## WHAT IS NEEDED
Beneath this instruction is a block of data; output from it exactly the lines that run from the one containing "Instruction: Click the circled" through the one containing "2538x1304 pixels.", inclusive.

## RECORD EXTRACTS
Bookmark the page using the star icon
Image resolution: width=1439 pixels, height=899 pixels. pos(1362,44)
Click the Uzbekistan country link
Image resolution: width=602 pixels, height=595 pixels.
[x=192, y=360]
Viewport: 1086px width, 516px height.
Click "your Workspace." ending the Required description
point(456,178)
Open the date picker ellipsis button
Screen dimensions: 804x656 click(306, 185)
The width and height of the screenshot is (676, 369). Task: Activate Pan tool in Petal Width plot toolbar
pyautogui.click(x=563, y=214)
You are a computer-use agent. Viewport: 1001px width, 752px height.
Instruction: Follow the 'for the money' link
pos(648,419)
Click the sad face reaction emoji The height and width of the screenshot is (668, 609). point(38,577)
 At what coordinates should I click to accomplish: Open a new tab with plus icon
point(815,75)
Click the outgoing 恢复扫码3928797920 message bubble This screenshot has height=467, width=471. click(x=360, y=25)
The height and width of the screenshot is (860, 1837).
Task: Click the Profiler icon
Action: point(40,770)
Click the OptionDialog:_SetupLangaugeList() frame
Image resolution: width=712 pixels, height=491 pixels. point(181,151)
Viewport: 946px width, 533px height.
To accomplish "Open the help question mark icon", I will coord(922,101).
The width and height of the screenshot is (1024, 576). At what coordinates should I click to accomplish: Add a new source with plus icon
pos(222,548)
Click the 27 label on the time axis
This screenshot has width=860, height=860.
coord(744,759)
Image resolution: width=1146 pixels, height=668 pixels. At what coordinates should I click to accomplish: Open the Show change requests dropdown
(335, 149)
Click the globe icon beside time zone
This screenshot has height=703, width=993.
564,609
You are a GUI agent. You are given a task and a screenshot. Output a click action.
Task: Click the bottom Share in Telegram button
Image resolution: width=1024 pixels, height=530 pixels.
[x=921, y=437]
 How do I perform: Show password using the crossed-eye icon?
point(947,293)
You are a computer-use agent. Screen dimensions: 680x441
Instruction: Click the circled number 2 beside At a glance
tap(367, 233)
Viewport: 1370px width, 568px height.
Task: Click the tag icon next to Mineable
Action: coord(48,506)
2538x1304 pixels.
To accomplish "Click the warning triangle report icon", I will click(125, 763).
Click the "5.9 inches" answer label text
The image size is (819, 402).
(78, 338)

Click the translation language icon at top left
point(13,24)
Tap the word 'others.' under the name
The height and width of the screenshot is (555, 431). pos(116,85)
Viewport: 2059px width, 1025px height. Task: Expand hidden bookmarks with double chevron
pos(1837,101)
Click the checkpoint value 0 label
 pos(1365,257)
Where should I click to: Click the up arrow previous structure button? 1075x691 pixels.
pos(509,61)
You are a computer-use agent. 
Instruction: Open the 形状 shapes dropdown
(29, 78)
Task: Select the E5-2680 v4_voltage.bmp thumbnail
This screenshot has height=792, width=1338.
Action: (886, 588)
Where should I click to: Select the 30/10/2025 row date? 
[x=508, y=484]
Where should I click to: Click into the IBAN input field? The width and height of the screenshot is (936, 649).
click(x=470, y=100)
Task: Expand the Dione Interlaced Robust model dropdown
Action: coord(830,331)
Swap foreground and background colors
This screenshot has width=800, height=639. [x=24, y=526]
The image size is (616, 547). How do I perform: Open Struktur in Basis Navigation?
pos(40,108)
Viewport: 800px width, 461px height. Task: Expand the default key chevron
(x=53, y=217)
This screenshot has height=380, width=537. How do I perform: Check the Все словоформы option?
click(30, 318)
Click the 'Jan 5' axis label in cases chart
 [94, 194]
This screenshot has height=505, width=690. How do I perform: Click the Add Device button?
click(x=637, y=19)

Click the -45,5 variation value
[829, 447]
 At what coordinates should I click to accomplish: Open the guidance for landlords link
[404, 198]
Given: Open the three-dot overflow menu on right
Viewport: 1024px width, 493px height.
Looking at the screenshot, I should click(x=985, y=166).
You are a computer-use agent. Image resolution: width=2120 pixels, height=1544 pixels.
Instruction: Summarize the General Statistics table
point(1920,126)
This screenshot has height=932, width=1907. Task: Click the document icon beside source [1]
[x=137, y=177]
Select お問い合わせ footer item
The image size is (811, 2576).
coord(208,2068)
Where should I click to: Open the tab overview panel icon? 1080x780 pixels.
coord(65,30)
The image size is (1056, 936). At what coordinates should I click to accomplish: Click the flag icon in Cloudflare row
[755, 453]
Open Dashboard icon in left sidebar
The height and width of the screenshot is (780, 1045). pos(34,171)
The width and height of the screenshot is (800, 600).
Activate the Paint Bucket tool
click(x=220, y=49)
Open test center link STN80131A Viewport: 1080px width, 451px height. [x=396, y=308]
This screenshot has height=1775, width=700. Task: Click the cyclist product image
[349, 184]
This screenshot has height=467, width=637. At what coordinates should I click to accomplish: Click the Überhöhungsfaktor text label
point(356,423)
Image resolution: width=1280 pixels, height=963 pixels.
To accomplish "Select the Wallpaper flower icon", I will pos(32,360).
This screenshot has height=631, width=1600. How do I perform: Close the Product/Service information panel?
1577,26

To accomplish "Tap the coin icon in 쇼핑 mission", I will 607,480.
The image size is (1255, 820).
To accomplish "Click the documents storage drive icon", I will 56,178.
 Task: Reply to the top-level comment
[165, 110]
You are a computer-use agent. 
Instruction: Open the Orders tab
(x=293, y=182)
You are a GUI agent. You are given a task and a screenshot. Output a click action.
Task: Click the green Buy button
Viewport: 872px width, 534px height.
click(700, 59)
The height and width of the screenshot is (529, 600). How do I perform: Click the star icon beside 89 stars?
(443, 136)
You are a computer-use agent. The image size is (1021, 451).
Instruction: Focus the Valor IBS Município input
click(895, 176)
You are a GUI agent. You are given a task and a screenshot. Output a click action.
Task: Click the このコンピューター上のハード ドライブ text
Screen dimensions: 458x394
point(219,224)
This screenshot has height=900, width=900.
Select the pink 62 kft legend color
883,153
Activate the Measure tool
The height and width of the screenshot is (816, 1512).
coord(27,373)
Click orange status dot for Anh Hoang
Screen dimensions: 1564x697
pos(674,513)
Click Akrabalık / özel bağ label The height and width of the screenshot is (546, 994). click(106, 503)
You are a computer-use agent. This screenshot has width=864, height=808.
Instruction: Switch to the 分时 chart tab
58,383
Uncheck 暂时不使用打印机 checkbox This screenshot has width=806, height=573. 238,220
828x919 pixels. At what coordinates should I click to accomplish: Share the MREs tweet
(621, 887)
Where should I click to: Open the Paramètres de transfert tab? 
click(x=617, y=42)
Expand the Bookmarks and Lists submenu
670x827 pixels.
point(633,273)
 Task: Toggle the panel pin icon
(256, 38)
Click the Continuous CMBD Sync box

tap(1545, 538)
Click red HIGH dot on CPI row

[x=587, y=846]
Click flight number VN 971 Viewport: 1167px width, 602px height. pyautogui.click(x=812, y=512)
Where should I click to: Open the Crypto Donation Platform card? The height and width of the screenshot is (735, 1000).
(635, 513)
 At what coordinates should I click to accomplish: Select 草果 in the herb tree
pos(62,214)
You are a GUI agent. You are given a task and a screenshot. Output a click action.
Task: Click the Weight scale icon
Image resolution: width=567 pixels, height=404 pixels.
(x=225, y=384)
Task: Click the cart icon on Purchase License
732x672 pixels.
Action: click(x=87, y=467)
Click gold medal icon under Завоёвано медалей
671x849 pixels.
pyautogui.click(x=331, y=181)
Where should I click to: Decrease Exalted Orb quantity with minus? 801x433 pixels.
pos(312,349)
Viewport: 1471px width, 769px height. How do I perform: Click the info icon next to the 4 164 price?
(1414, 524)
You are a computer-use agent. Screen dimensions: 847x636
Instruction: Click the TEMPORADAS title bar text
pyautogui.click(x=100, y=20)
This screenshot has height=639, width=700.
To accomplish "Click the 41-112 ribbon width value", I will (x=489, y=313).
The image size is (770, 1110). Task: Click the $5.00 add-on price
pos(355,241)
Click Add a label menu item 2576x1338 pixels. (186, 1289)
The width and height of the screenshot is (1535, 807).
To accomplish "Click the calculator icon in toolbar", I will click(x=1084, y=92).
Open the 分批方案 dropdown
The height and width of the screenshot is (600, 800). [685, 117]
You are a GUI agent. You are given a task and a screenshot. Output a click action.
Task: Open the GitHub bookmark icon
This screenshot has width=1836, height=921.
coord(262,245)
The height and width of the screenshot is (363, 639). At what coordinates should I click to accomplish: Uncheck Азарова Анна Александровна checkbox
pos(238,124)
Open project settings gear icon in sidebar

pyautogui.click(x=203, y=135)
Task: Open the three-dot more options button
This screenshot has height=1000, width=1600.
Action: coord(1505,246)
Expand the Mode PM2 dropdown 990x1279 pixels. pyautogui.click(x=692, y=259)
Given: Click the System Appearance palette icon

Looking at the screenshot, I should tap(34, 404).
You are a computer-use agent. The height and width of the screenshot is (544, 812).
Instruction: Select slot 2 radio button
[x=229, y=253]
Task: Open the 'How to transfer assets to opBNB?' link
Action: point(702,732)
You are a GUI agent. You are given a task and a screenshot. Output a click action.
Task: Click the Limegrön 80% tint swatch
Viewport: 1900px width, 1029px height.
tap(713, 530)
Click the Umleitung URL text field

## ANSWER TO THIS PROBLEM
Instruction: Click the circled number 2 beside At a glance
tap(367, 233)
Viewport: 1370px width, 568px height.
Task: Click the tag icon next to Mineable
Action: coord(48,506)
2538x1304 pixels.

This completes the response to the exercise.